Outras empresas avançam após o afastamento da Anthropic
Com a redução do uso do Claude, o Departamento de Defesa intensificou parcerias com outros desenvolvedores de IA. A OpenAI, criadora do ChatGPT, teria fechado acordos para disponibilizar seus modelos em estruturas militares classificadas. Além disso, a xAI, empresa fundada por Elon Musk, estaria sendo integrada a sistemas confidenciais de defesa.
Sam Altman, CEO da OpenAI, confirmou a colaboração com o Pentágono. Assim, essa movimentação redefine alianças tecnológicas e aumenta a competição no setor de IA. O cenário também mostra o interesse das forças armadas em diversificar fornecedores e evitar dependências excessivas.

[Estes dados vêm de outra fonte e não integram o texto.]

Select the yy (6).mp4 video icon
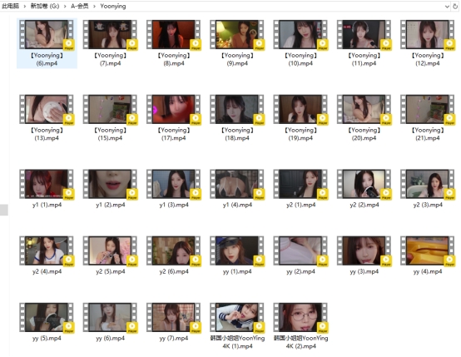Image resolution: width=461 pixels, height=357 pixels. (x=110, y=318)
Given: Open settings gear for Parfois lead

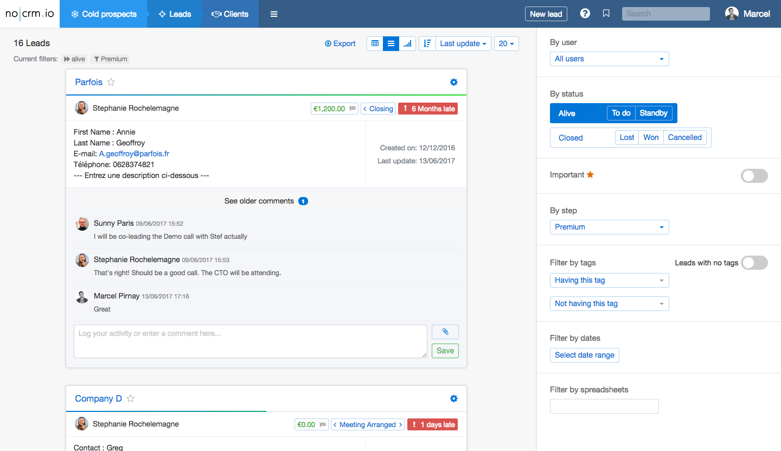Looking at the screenshot, I should coord(454,82).
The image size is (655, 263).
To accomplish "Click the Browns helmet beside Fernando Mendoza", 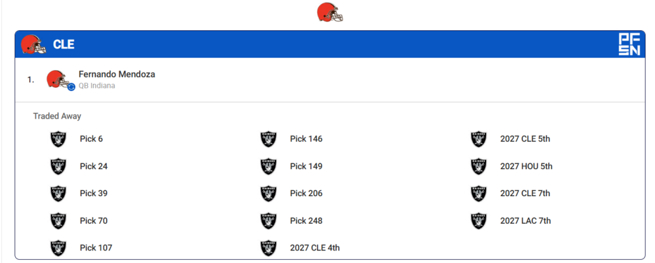I will click(58, 79).
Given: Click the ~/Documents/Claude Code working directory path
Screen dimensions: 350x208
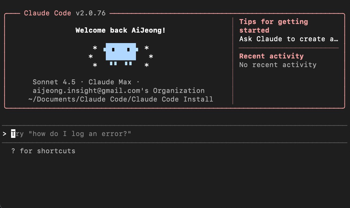Looking at the screenshot, I should click(121, 99).
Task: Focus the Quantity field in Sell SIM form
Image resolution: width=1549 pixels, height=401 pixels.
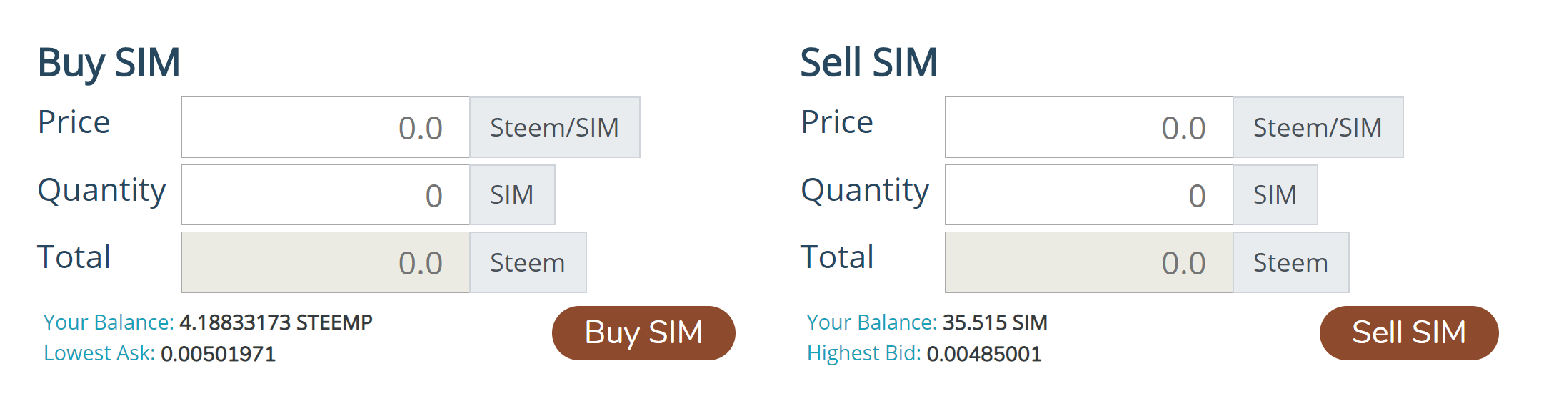Action: click(1088, 195)
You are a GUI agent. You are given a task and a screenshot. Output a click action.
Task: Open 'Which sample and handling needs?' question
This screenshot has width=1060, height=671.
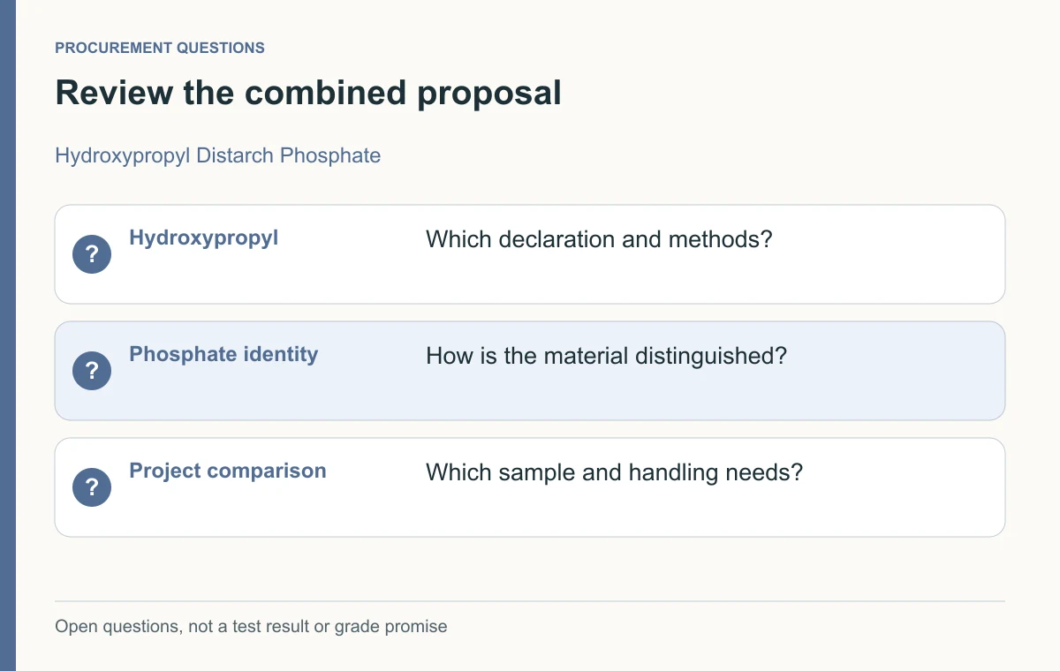point(614,472)
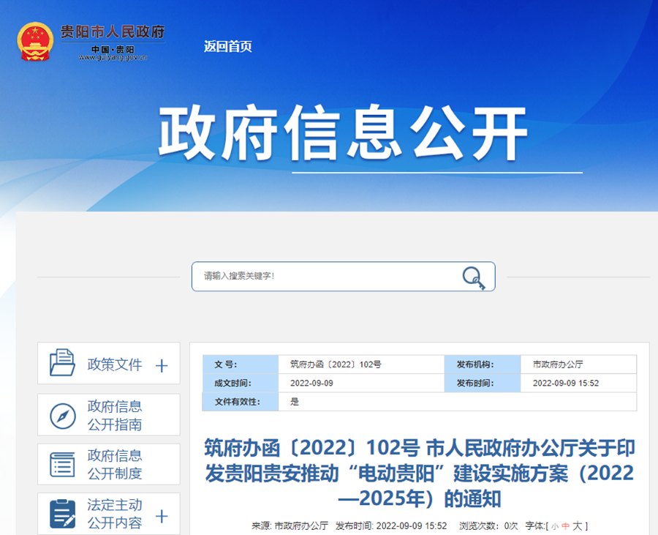Click the 贵阳市人民政府 site title

(x=113, y=31)
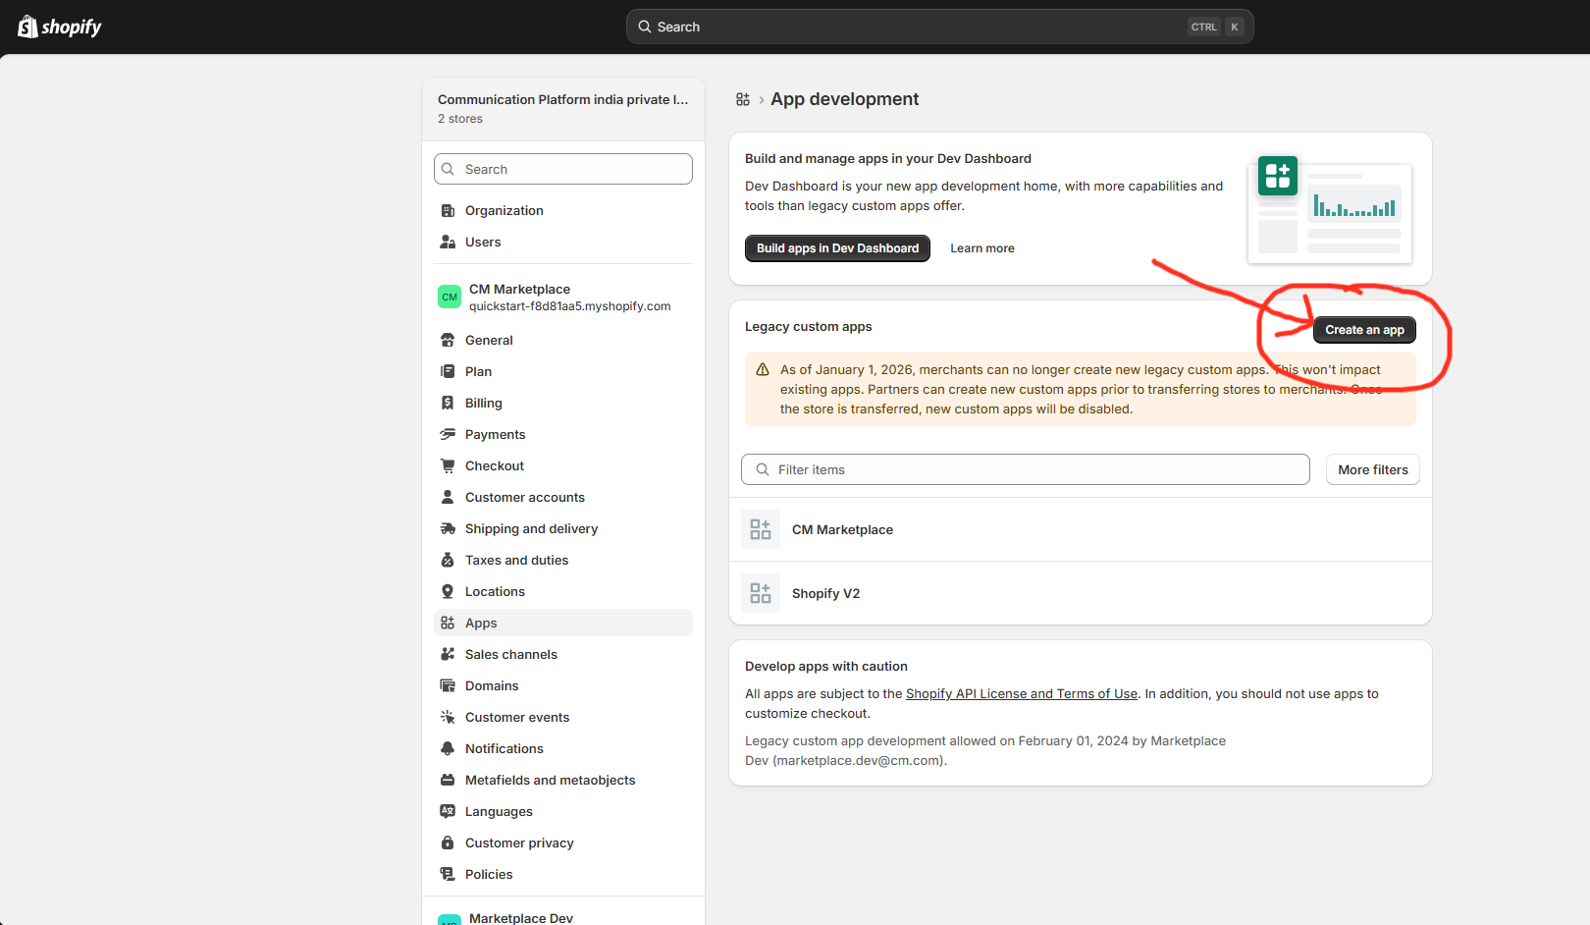Click the CM Marketplace app icon in list
This screenshot has height=925, width=1590.
[x=761, y=529]
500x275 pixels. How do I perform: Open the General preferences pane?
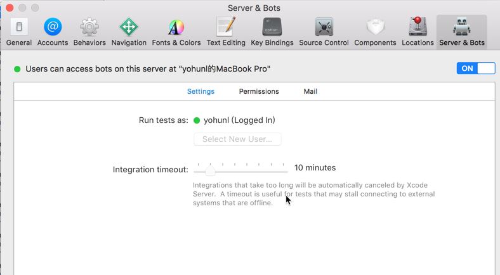[x=19, y=32]
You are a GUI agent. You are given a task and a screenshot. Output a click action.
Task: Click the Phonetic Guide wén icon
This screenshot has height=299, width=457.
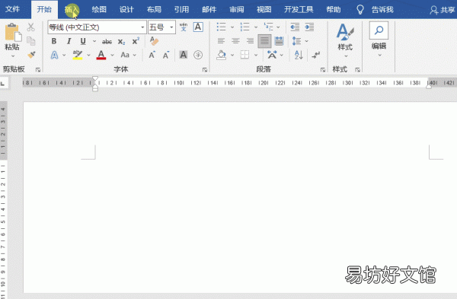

Reação do mercado de IA e impacto no setor de cripto
O episódio envolvendo o Claude evidenciou a relevância das infraestruturas de IA e sua ligação crescente com o mercado de cripto e redes descentralizadas. Investidores acompanham atentamente as decisões políticas e os acordos entre governos e grandes empresas, avaliando como tensões geopolíticas podem influenciar tokens ligados à tecnologia.
No curto prazo, a continuidade temporária do Claude, a busca por substitutos e a competição entre OpenAI, xAI e Anthropic mostram um setor em rápida evolução. Além disso, esses fatores já influenciam a estrutura operacional do Pentágono e moldam expectativas do mercado sobre o futuro da IA nos próximos meses.